[Stored items]
★ ★ ★
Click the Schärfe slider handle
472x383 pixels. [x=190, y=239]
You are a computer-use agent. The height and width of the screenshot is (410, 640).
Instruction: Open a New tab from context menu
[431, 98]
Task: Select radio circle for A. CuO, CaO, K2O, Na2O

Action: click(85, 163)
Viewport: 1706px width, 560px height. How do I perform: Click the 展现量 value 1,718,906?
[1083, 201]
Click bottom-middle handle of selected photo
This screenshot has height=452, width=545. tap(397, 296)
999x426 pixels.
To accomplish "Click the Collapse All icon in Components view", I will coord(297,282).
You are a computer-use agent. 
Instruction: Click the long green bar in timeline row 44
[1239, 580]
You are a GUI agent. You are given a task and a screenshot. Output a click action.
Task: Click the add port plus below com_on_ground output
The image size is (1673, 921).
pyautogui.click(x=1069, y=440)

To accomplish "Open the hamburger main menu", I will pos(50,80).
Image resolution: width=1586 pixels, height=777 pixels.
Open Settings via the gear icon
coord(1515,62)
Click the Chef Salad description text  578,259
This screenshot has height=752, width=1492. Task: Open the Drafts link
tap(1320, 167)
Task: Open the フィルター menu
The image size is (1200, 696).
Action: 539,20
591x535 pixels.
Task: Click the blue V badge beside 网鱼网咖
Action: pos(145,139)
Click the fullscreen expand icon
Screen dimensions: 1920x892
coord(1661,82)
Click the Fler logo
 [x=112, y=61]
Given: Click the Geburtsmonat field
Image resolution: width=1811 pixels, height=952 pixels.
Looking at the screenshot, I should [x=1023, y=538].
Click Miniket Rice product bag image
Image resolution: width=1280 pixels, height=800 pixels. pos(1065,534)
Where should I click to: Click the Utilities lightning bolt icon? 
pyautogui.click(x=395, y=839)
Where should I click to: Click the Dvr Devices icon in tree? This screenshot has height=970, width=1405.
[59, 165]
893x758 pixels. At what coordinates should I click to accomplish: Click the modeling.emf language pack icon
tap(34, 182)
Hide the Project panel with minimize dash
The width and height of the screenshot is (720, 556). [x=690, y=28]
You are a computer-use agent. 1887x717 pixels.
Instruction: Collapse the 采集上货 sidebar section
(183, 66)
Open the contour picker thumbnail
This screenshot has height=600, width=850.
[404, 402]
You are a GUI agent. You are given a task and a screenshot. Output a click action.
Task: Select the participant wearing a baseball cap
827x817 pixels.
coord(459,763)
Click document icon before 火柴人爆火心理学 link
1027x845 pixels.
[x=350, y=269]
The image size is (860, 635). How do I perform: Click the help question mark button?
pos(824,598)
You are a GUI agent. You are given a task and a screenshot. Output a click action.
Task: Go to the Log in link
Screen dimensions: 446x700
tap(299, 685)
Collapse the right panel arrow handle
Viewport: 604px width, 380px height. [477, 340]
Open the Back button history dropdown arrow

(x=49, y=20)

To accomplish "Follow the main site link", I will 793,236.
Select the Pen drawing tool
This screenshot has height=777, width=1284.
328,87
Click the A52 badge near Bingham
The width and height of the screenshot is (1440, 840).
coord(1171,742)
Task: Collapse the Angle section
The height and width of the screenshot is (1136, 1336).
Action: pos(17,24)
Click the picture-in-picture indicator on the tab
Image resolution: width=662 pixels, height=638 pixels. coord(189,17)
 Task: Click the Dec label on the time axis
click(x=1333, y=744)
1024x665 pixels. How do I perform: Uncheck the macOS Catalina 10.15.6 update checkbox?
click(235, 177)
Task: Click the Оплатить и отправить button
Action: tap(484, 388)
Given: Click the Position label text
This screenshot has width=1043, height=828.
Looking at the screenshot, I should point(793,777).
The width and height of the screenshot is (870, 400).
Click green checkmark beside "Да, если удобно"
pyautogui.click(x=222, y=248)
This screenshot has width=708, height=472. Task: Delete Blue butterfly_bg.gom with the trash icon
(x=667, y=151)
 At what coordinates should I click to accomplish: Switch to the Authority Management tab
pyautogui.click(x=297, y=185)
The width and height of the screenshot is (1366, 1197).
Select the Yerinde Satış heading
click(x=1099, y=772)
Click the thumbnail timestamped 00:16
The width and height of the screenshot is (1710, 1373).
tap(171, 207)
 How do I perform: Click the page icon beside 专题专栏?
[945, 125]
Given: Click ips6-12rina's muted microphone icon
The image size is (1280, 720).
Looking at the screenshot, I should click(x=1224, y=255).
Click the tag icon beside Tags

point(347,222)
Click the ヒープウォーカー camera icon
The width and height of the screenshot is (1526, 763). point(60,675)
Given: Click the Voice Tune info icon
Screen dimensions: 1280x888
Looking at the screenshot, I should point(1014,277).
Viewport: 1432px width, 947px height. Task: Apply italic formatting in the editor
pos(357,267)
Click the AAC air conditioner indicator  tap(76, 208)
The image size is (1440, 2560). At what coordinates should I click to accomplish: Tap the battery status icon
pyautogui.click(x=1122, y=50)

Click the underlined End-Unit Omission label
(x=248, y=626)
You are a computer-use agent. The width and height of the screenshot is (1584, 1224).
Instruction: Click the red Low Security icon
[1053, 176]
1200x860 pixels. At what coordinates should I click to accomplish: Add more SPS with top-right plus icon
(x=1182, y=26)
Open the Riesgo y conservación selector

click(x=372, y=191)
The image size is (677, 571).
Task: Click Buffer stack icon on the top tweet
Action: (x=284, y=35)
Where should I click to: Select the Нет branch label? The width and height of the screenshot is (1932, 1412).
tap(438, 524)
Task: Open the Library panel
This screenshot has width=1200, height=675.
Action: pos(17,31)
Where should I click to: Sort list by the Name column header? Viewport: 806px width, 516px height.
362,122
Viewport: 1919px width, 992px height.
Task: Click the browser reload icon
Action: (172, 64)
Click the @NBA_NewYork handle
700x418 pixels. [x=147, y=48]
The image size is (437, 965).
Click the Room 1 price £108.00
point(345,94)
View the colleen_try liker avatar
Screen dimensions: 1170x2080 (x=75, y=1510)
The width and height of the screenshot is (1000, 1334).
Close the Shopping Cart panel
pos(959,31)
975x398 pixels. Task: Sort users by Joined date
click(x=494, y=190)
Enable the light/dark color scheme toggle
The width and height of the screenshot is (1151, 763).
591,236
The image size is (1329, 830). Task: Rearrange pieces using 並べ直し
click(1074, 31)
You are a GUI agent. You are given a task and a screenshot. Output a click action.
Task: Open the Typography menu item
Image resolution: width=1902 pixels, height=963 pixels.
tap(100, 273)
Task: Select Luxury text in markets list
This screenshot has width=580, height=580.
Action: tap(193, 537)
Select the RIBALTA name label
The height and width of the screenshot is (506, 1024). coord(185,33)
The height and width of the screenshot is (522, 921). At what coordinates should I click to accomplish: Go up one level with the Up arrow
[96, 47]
★ ★ ★
**Task goal**:
Restate the data above exactly, keeping each word as it stands.

**Response box**:
Click the Schärfe slider handle
472x383 pixels. [x=190, y=239]
You are a computer-use agent. The height and width of the screenshot is (410, 640).
Instruction: Open a New tab from context menu
[431, 98]
Task: Select radio circle for A. CuO, CaO, K2O, Na2O

Action: click(85, 163)
Viewport: 1706px width, 560px height. How do I perform: Click the 展现量 value 1,718,906?
[1083, 201]
Click bottom-middle handle of selected photo
This screenshot has height=452, width=545. tap(397, 296)
999x426 pixels.
To accomplish "Click the Collapse All icon in Components view", I will coord(297,282).
You are a computer-use agent. 
Instruction: Click the long green bar in timeline row 44
[1239, 580]
You are a GUI agent. You are given a task and a screenshot. Output a click action.
Task: Click the add port plus below com_on_ground output
The image size is (1673, 921).
pyautogui.click(x=1069, y=440)

To accomplish "Open the hamburger main menu", I will pos(50,80).
Image resolution: width=1586 pixels, height=777 pixels.
Open Settings via the gear icon
coord(1515,62)
Click the Chef Salad description text  578,259
This screenshot has height=752, width=1492. Task: Open the Drafts link
tap(1320, 167)
Task: Open the フィルター menu
The image size is (1200, 696).
Action: 539,20
591x535 pixels.
Task: Click the blue V badge beside 网鱼网咖
Action: pos(145,139)
Click the fullscreen expand icon
Screen dimensions: 1920x892
coord(1661,82)
Click the Fler logo
 [x=112, y=61]
Given: Click the Geburtsmonat field
Image resolution: width=1811 pixels, height=952 pixels.
Looking at the screenshot, I should [x=1023, y=538].
Click Miniket Rice product bag image
Image resolution: width=1280 pixels, height=800 pixels. pos(1065,534)
Where should I click to: Click the Utilities lightning bolt icon? 
pyautogui.click(x=395, y=839)
Where should I click to: Click the Dvr Devices icon in tree? This screenshot has height=970, width=1405.
[59, 165]
893x758 pixels. At what coordinates should I click to accomplish: Click the modeling.emf language pack icon
tap(34, 182)
Hide the Project panel with minimize dash
The width and height of the screenshot is (720, 556). [x=690, y=28]
You are a computer-use agent. 1887x717 pixels.
Instruction: Collapse the 采集上货 sidebar section
(183, 66)
Open the contour picker thumbnail
This screenshot has height=600, width=850.
[404, 402]
You are a GUI agent. You are given a task and a screenshot. Output a click action.
Task: Select the participant wearing a baseball cap
827x817 pixels.
coord(459,763)
Click document icon before 火柴人爆火心理学 link
1027x845 pixels.
[x=350, y=269]
The image size is (860, 635). How do I perform: Click the help question mark button?
pos(824,598)
You are a GUI agent. You are given a task and a screenshot. Output a click action.
Task: Go to the Log in link
Screen dimensions: 446x700
tap(299, 685)
Collapse the right panel arrow handle
Viewport: 604px width, 380px height. [477, 340]
Open the Back button history dropdown arrow

(x=49, y=20)

To accomplish "Follow the main site link", I will 793,236.
Select the Pen drawing tool
This screenshot has height=777, width=1284.
328,87
Click the A52 badge near Bingham
The width and height of the screenshot is (1440, 840).
coord(1171,742)
Task: Collapse the Angle section
The height and width of the screenshot is (1136, 1336).
Action: pos(17,24)
Click the picture-in-picture indicator on the tab
Image resolution: width=662 pixels, height=638 pixels. coord(189,17)
 Task: Click the Dec label on the time axis
click(x=1333, y=744)
1024x665 pixels. How do I perform: Uncheck the macOS Catalina 10.15.6 update checkbox?
click(235, 177)
Task: Click the Оплатить и отправить button
Action: tap(484, 388)
Given: Click the Position label text
This screenshot has width=1043, height=828.
Looking at the screenshot, I should point(793,777).
The width and height of the screenshot is (870, 400).
Click green checkmark beside "Да, если удобно"
pyautogui.click(x=222, y=248)
This screenshot has width=708, height=472. Task: Delete Blue butterfly_bg.gom with the trash icon
(x=667, y=151)
 At what coordinates should I click to accomplish: Switch to the Authority Management tab
pyautogui.click(x=297, y=185)
The width and height of the screenshot is (1366, 1197).
Select the Yerinde Satış heading
click(x=1099, y=772)
Click the thumbnail timestamped 00:16
The width and height of the screenshot is (1710, 1373).
tap(171, 207)
 How do I perform: Click the page icon beside 专题专栏?
[945, 125]
Given: Click ips6-12rina's muted microphone icon
The image size is (1280, 720).
Looking at the screenshot, I should click(x=1224, y=255).
Click the tag icon beside Tags

point(347,222)
Click the ヒープウォーカー camera icon
The width and height of the screenshot is (1526, 763). point(60,675)
Given: Click the Voice Tune info icon
Screen dimensions: 1280x888
Looking at the screenshot, I should point(1014,277).
Viewport: 1432px width, 947px height. Task: Apply italic formatting in the editor
pos(357,267)
Click the AAC air conditioner indicator  tap(76, 208)
The image size is (1440, 2560). At what coordinates should I click to accomplish: Tap the battery status icon
pyautogui.click(x=1122, y=50)

Click the underlined End-Unit Omission label
(x=248, y=626)
You are a computer-use agent. The width and height of the screenshot is (1584, 1224).
Instruction: Click the red Low Security icon
[1053, 176]
1200x860 pixels. At what coordinates should I click to accomplish: Add more SPS with top-right plus icon
(x=1182, y=26)
Open the Riesgo y conservación selector

click(x=372, y=191)
The image size is (677, 571).
Task: Click Buffer stack icon on the top tweet
Action: (x=284, y=35)
Where should I click to: Select the Нет branch label? The width and height of the screenshot is (1932, 1412).
tap(438, 524)
Task: Open the Library panel
This screenshot has width=1200, height=675.
Action: pos(17,31)
Where should I click to: Sort list by the Name column header? Viewport: 806px width, 516px height.
362,122
Viewport: 1919px width, 992px height.
Task: Click the browser reload icon
Action: (172, 64)
Click the @NBA_NewYork handle
700x418 pixels. [x=147, y=48]
The image size is (437, 965).
Click the Room 1 price £108.00
point(345,94)
View the colleen_try liker avatar
Screen dimensions: 1170x2080 (x=75, y=1510)
The width and height of the screenshot is (1000, 1334).
Close the Shopping Cart panel
pos(959,31)
975x398 pixels. Task: Sort users by Joined date
click(x=494, y=190)
Enable the light/dark color scheme toggle
The width and height of the screenshot is (1151, 763).
591,236
The image size is (1329, 830). Task: Rearrange pieces using 並べ直し
click(1074, 31)
You are a GUI agent. You are given a task and a screenshot. Output a click action.
Task: Open the Typography menu item
Image resolution: width=1902 pixels, height=963 pixels.
tap(100, 273)
Task: Select Luxury text in markets list
This screenshot has width=580, height=580.
Action: tap(193, 537)
Select the RIBALTA name label
The height and width of the screenshot is (506, 1024). coord(185,33)
The height and width of the screenshot is (522, 921). At what coordinates should I click to accomplish: Go up one level with the Up arrow
[96, 47]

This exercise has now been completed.